All of that spacing was there for the taking for the Lakers. And they chose Russell Westbrook.

But this wouldn’t be the first time that superstar acquisitions fell flat in LA.

For all their great superstars, the Lakers have some notable swings and misses

The Los Angeles Lakers had a deal in place to land sharp-shooter Buddy Hield, but the franchise's obsession with superstars led them to trade for Russell Westbrook instead
The Los Angeles Lakers had a deal in place to land sharp-shooter Buddy Hield (L), but the franchise’s obsession with superstars led them to trade for Russell Westbrook (R) instead. | Christian Petersen/Getty Images | Thearon W. Henderson/Getty Images

In the summer of 2012, then-general manager Mitch Kupchak had a plan. The aging Lakers were thumped in five games by the emerging Oklahoma City Thunder in the Western Conference semifinals. Kobe Bryant was 34, and the championship window was closing. (Kupchak had yet to tumble to the reality; nails already sealed that window.)

The GM landed a superstar tandem, getting Dwight Howard — fresh off back surgery and finished as a top-10 player in the NBA — and two-time NBA MVP Steve Nash, 37 years old with a career-ending nerve problem in his leg.

Bryant tore his Achilles’ late in the season, Nash played in only 50 games, Howard clashed with everyone, and the season ended in a first-round sweep at the hands of the San Antonio Spurs.
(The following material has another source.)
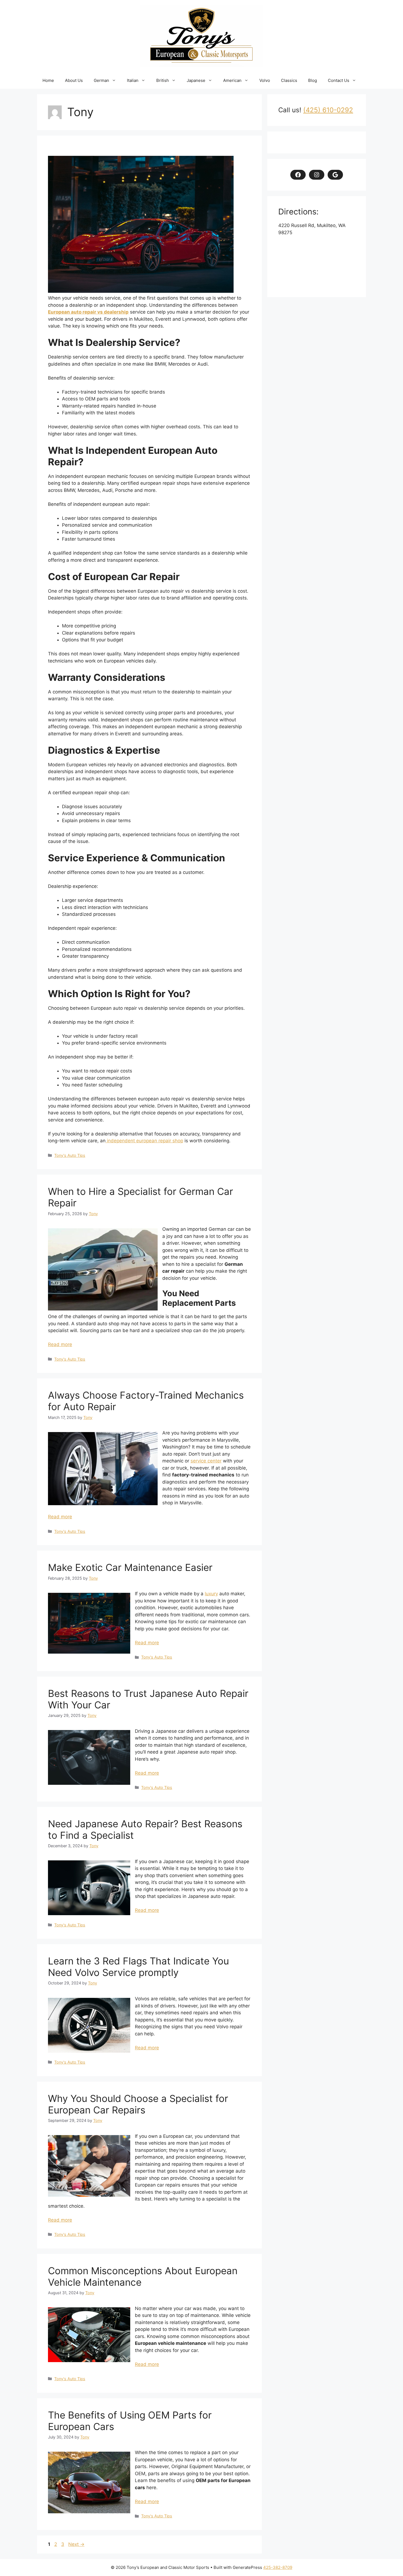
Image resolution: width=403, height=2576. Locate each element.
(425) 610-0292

It was like the first season James was in LA, only with more drama. The Lakers went into their spiral to the bottom of the NBA shortly after that. A parade of lottery picks came, disappointed, and left.

This offseason, the Lakers acquired Westbrook. They later signed Carmelo Anthony and appeared to be casting a reboot of the 1980s drama 30something.

Buddy Hield was there for the taking. Instead, Pelinka got distracted by the shinier thing in his field of vision and ended up with Russell Westbrook. The early returns are less than encouraging. If only the LA Lakers had someone to space the floor better. Oh, wait. They almost did.

Statistics courtesy of Basketball Reference and Stathead.